Lead (Pb) in lipstick products has become an increasing concern, which can cause safety problems to human body directly with diet. To investigate the Pb exposure and potential health risk level of typical popular lip cosmetics in Chinese e-commerce market, Python crawler was introduced to identify and select 34 typical popular lip cosmetics, including 12 lipsticks, 13 lip glosses, and 9 lip balms. And then this study used ICP-MS to determine the content of Pb. Furthermore, the ingestion health risk assessment method issued by United States Environmental Protection Agency (USEPA) and Monte Carlo simulation algorithm were applied to assess the probabilistic health risks of adults exposure.
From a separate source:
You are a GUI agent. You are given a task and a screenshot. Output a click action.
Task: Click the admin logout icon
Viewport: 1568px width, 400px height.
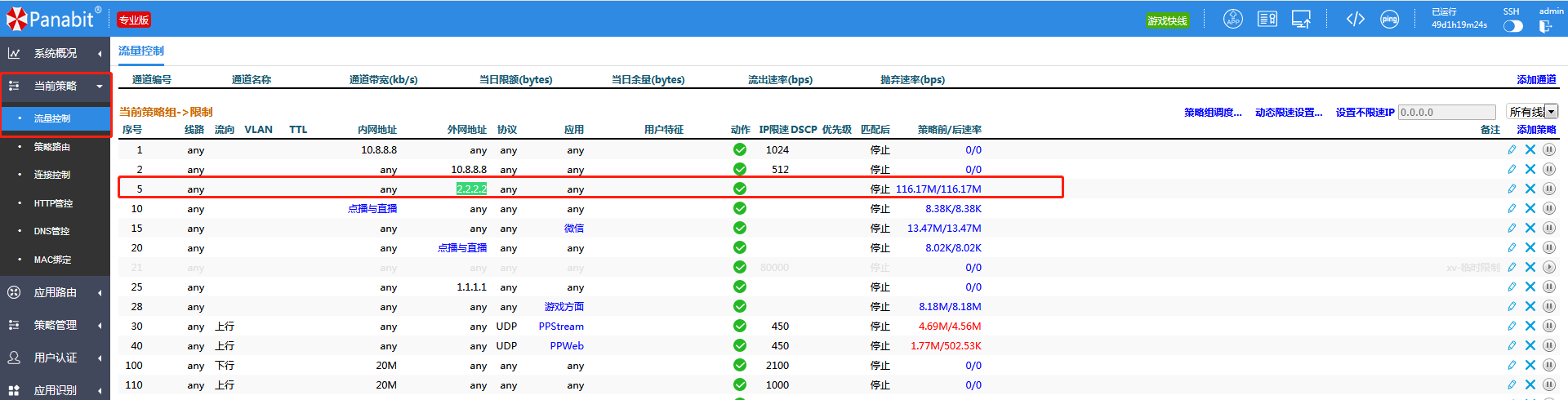pos(1545,26)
Finally, taking the possible exposure of children contacting with lip products, the health risk assessment of children blood Pb was carried out. The results showed that the concentration of Pb in lip products ranged from 0 to 0.5237 mg/kg, which was far lower than the limit set by various countries. The probabilistic non-carcinogenic risks and carcinogenic risks were 4.93 ×10^-7~2.82 ×10^-3 and 1.68 ×10^-12~9.59 ×10^-9, respectively, which were in an acceptable level. The results of blood Pb assessment suggested that the Pb content of lip cosmetics had no obvious influence on blood Pb concentration of children, and background Pb exposure is the main factor affecting children's blood Pb level (BLL). Overall, the samples of lip products are selected by Python crawler in this study, which are more objective and representative. This study focuses on deeper study of Pb, especially for the health risk assessment of blood Pb in children exposed to lip products. These results perhaps could provide useful information for the safety cosmetics usage for people in China and even the global world.